**Required work**
Using the records below, quote only the span that opens with the line containing "This screenshot has height=412, width=730." and closes with the line containing "Given: Click the cartoon", exactly and inclusively.
BEGIN
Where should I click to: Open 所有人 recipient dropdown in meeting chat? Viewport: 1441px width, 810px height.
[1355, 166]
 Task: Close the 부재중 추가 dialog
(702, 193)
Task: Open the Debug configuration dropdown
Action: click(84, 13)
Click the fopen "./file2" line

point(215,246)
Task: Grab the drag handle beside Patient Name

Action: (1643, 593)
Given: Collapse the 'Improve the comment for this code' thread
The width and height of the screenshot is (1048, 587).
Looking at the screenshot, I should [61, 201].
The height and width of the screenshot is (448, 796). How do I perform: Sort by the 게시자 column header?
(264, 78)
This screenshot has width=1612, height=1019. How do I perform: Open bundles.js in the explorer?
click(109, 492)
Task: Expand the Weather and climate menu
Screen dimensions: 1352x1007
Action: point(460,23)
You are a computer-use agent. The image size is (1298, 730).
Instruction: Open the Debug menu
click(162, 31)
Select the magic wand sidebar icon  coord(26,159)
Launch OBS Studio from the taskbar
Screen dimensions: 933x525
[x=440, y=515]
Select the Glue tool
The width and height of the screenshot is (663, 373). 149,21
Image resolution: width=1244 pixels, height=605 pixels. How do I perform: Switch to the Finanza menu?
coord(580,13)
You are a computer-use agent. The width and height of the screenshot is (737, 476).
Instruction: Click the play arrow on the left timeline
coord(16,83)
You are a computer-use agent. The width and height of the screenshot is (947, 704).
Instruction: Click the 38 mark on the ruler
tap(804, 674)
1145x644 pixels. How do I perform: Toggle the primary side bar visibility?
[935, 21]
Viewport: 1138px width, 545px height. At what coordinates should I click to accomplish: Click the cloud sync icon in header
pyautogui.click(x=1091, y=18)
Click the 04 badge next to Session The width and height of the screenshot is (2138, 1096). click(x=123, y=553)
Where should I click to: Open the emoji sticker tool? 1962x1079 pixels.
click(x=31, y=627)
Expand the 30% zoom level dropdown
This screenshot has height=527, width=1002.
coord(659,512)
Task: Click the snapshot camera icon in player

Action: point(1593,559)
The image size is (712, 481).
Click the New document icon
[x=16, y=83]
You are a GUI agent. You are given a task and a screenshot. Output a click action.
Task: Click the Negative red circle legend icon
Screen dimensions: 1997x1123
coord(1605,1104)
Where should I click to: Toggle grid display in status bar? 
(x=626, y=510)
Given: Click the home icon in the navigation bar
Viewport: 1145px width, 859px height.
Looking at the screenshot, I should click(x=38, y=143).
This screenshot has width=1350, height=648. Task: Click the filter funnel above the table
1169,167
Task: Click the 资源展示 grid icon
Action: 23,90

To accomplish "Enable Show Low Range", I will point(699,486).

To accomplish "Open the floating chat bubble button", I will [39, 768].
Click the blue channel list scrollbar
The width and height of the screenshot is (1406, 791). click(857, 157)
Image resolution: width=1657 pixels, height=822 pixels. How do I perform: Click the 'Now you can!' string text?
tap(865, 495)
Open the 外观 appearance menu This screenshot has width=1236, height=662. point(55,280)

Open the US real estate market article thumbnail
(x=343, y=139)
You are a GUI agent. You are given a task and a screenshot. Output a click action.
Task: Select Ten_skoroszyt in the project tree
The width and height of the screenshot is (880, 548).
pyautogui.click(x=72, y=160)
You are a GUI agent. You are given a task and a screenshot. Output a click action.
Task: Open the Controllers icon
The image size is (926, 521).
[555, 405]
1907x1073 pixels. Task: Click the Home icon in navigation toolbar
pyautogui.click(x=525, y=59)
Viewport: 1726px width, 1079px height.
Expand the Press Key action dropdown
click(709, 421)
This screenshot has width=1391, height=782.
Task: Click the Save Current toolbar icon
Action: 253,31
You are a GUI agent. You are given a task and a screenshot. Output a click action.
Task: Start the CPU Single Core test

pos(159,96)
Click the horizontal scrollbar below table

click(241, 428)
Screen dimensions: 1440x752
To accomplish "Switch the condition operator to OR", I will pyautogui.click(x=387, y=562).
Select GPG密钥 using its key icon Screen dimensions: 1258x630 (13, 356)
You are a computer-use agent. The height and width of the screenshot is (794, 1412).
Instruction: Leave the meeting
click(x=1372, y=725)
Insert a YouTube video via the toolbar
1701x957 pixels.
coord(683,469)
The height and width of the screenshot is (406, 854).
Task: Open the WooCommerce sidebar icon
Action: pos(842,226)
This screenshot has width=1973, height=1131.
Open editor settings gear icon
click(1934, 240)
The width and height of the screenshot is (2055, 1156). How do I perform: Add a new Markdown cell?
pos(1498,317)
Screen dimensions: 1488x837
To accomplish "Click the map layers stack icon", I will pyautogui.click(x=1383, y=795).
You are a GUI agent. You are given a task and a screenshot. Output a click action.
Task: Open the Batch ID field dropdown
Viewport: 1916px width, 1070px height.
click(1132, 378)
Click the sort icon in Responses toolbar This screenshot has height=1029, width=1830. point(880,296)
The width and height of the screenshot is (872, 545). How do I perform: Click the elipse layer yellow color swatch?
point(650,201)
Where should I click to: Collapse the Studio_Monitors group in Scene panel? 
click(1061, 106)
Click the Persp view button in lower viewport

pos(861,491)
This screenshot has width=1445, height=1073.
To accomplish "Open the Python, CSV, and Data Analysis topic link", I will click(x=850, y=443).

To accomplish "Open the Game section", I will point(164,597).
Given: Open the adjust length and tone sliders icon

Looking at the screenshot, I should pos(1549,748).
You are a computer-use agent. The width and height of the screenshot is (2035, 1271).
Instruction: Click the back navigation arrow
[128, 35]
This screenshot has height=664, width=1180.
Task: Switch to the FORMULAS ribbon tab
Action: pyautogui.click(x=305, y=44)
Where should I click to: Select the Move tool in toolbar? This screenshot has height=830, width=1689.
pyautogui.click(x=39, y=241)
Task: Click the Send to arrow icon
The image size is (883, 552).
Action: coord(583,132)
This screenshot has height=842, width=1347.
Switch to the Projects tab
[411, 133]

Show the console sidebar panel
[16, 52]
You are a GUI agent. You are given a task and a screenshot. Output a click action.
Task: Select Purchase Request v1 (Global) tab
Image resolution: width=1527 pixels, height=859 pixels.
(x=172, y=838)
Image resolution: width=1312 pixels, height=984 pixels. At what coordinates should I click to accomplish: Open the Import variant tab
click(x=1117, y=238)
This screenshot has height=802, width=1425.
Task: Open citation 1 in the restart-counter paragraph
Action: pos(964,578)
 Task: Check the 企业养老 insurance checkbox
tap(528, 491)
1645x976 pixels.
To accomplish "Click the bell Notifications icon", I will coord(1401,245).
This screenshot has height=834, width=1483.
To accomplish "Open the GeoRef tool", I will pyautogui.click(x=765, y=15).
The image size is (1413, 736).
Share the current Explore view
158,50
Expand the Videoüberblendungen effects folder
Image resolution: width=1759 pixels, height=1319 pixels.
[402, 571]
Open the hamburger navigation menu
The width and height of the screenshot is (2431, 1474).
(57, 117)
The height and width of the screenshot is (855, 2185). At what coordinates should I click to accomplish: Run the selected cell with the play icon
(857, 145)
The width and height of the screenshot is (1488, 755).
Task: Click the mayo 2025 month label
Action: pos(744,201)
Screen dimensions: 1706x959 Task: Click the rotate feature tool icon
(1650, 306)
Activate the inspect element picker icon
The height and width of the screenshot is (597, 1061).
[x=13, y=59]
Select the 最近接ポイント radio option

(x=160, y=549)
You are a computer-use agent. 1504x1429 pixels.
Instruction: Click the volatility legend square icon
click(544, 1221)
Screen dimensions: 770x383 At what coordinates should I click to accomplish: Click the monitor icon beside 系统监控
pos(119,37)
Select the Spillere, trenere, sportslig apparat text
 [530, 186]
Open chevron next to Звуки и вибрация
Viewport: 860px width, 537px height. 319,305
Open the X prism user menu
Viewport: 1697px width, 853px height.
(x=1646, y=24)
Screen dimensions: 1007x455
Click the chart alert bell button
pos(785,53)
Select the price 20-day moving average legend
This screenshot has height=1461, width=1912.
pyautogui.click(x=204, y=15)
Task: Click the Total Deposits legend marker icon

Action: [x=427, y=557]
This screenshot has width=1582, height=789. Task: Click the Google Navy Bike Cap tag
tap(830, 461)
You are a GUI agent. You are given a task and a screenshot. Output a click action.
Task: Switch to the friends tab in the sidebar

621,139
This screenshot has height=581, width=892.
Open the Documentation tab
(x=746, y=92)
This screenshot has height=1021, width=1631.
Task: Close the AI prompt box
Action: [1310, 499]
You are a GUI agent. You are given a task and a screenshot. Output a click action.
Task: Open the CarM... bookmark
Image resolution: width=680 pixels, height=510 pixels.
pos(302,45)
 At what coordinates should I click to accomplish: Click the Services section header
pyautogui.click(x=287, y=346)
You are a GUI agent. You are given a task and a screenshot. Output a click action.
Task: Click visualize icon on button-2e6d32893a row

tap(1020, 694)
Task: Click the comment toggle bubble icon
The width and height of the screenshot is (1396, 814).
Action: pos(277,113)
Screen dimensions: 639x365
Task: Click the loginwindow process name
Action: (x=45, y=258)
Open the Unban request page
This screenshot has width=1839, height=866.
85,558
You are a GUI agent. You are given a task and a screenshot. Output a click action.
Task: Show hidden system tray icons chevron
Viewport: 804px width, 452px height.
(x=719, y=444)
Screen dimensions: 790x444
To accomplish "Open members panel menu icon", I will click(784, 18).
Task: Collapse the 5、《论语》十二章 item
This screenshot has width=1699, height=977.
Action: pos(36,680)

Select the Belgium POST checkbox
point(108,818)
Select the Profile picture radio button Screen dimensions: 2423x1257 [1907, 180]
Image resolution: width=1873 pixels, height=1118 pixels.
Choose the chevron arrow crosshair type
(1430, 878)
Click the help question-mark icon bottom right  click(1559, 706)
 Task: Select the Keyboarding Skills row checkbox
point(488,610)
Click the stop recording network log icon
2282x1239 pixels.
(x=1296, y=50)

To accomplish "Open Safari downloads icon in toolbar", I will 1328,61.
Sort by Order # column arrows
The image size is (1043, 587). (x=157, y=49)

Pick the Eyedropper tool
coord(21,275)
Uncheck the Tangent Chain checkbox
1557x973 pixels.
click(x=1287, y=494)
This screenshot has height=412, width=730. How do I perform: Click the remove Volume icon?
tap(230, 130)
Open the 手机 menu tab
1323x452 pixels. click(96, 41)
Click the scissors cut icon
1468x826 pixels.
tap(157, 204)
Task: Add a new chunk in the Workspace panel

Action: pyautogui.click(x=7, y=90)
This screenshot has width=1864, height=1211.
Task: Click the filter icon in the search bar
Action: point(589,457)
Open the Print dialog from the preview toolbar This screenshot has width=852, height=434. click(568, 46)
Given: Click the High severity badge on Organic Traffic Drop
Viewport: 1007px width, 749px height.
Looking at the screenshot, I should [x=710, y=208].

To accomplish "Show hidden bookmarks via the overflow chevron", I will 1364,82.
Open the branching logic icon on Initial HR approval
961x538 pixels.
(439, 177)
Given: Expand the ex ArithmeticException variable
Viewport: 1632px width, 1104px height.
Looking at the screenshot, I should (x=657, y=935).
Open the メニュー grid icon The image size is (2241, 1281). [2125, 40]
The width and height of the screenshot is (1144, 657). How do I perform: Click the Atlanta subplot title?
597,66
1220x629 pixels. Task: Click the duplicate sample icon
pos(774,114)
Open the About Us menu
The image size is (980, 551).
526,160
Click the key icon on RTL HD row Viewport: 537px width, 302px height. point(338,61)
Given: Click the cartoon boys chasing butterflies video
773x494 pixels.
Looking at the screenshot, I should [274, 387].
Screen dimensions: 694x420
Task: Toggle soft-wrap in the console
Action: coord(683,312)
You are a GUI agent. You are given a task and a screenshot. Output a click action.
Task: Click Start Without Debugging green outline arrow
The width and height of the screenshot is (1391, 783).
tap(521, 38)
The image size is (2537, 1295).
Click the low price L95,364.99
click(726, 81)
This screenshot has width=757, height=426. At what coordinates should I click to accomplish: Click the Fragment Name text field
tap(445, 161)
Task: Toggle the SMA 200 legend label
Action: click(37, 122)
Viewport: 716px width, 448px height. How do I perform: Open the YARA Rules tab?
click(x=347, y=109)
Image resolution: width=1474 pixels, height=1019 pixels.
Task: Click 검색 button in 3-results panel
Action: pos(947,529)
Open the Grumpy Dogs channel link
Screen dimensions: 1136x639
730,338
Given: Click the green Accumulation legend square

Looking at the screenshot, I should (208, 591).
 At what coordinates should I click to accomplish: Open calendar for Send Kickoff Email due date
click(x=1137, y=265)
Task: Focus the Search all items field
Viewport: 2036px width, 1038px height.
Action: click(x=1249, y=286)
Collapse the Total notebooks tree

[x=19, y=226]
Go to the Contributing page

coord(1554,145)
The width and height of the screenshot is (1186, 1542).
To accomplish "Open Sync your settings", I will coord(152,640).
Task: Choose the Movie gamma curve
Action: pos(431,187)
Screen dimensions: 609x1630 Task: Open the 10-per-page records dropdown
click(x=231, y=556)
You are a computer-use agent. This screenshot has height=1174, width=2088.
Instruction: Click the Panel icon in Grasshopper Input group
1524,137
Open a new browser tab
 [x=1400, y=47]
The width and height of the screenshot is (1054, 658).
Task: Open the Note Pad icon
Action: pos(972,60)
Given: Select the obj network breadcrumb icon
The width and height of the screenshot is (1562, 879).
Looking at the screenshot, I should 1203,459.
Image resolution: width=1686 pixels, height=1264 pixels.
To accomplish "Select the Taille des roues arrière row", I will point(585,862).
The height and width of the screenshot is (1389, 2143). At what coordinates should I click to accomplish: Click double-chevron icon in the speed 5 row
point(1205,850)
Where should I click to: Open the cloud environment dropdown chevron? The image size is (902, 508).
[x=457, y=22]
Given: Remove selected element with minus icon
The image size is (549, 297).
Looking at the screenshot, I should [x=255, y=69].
END
**Exercise solution**
This screenshot has height=412, width=730. How do I perform: Click the remove Volume icon?
tap(230, 130)
Open the 手机 menu tab
1323x452 pixels. click(96, 41)
Click the scissors cut icon
1468x826 pixels.
tap(157, 204)
Task: Add a new chunk in the Workspace panel

Action: pyautogui.click(x=7, y=90)
This screenshot has width=1864, height=1211.
Task: Click the filter icon in the search bar
Action: point(589,457)
Open the Print dialog from the preview toolbar This screenshot has width=852, height=434. click(568, 46)
Given: Click the High severity badge on Organic Traffic Drop
Viewport: 1007px width, 749px height.
Looking at the screenshot, I should [x=710, y=208].

To accomplish "Show hidden bookmarks via the overflow chevron", I will 1364,82.
Open the branching logic icon on Initial HR approval
961x538 pixels.
(439, 177)
Given: Expand the ex ArithmeticException variable
Viewport: 1632px width, 1104px height.
Looking at the screenshot, I should (x=657, y=935).
Open the メニュー grid icon The image size is (2241, 1281). [2125, 40]
The width and height of the screenshot is (1144, 657). How do I perform: Click the Atlanta subplot title?
597,66
1220x629 pixels. Task: Click the duplicate sample icon
pos(774,114)
Open the About Us menu
The image size is (980, 551).
526,160
Click the key icon on RTL HD row Viewport: 537px width, 302px height. point(338,61)
Given: Click the cartoon boys chasing butterflies video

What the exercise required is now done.